Europe's largest robotics contest has been won in the household section by a student team from Bonn University. Their homely humanoid impressed jurors by watering flowers, offering snacks and rearranging furniture.

https://p.dw.com/p/14WA8
Bonn's service robot Cosero at work during the RoboCup GermanOpen 2012 in Magdeburg
Image: AP

Lead organizer of the Robo-Cup German Open staged in Magdeburg, Ansgar Bredenfeld said the Bonn team's robot exhibited "outstanding" software programming.

Another Robo-Cup contest among football robots from 12 European nations was won by a kicker robot "B-Human" from Bremen University. The title holder beat a National University of Ireland competitor, "RoboEireann", 8-0.

The rescue-robot contest went to inventors from Darmstadt's TU technical university. In this category the robots must negotiate and map an obstacle course to locate ostensibly injured persons.

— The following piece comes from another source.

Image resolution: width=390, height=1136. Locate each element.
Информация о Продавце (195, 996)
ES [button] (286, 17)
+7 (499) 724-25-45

Taking part were 800 students and young adults, including 150 school teams supported by teachers and parents. In total, 33 teams qualified for the the Robo-Cup world championships in Mexico in June. Preliminaries also take place in nations, such as Japan, Iran and Australia.

Honda Motor Co.'s revamped human-shaped robot "Asimo" kicks a soccer ball
The competition aims to stage a robot vs. human soccer match by 2050Image: dapd

The series was launched in 1997, initially to develop robots envisaged as eventually becoming capable of winning against a human world soccer champion team by 2050. Robo-Cup was expanded into four categories, including a Junior Robo-Cup.

Germanyaiming for robotics role in outer space

Last month, German government aerospace spokesman Peter Hintze declared Germany's intention to become a leading robotics nation for space missions.

Hintze said there were prospects for "incredibly growth," with almost unlimited commercial possibilities, also within the realms of medicine, maritime technology, manufacturing and transport.

Last month outside Trier Cathedral in western Germany, a one-armed robot finished copying the complete Bible by writing with an inked calligraphy tip more than 3.5 million characters on paper.

More than 1.3 million visitors watched "Robotlab", which was developed by an artistic team from Karlsruhe, steadily at work inside a glass container on the cathedral's forecourt, ahead of a major pilgrimage festival in April.